▶ Text segment
--- begin ---

# Monty Python: Life of Brian or Holy Grail



## Jessa (Mar 4, 2002)

*The life of Brian*

n e one see The Life of Brian on sunday? i love monty python, tis so funny :laugh2:

always look on the bright side of life! 
 Always look on the light side of life! 

If life seems jolly rotten 
 theres something you've forgotten 
 and thats to laugh and smile and sing and dance! 
 when your feeling in the dumps
 don't be silly chumps!
 just purse your lips and whistle thats the thing! 

always look on the bright side of life! 
 Always look on the light side of life! 

Cos life is quite absurd
  and thats the final word you must always face the curtain with a bow
  forget about your scene give the audience a grin
  enjoy it its the last chance that you'll have! 

So always look on the bright side of death! just before you draw your terminal breath!

--- end ---

▶ Data provided

--- begin ---

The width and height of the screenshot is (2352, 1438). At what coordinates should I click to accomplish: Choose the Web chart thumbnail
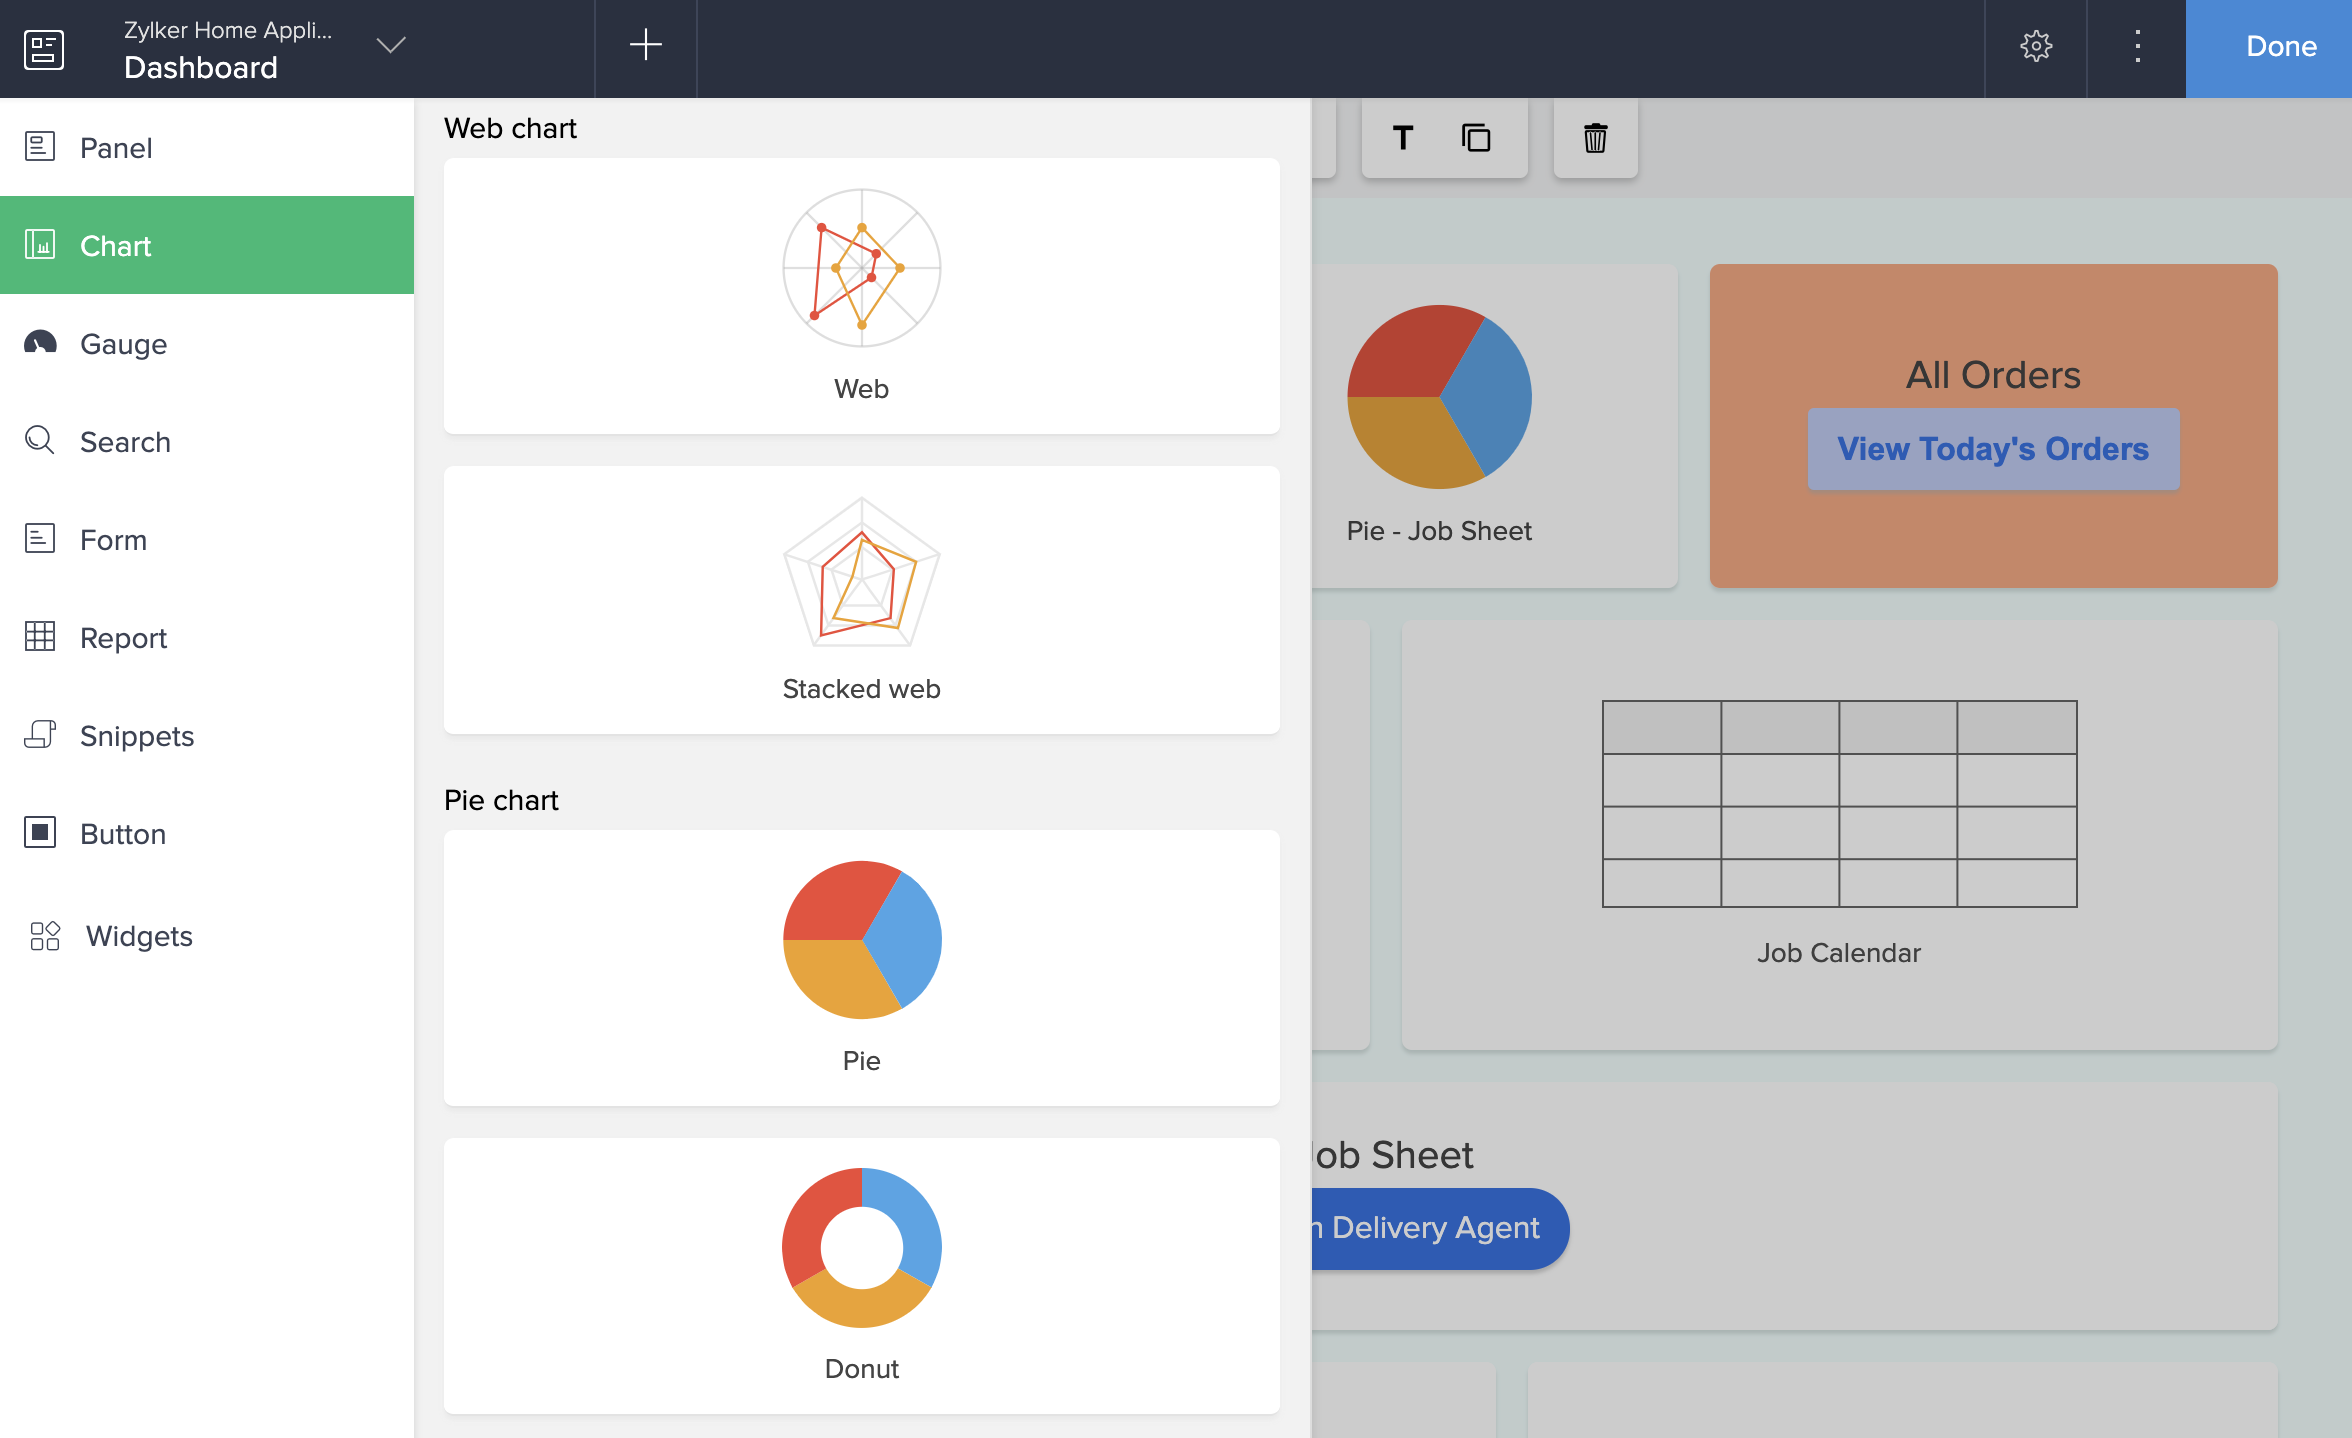(861, 295)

--- end ---

▶ Aim of the exercise
Transcribe the Monty Python thread, starting at the words "Cos life is" and stopping after "that you'll have!".

▶ Output for this task
Cos life is quite absurd
  and thats the final word you must always face the curtain with a bow
  forget about your scene give the audience a grin
  enjoy it its the last chance that you'll have!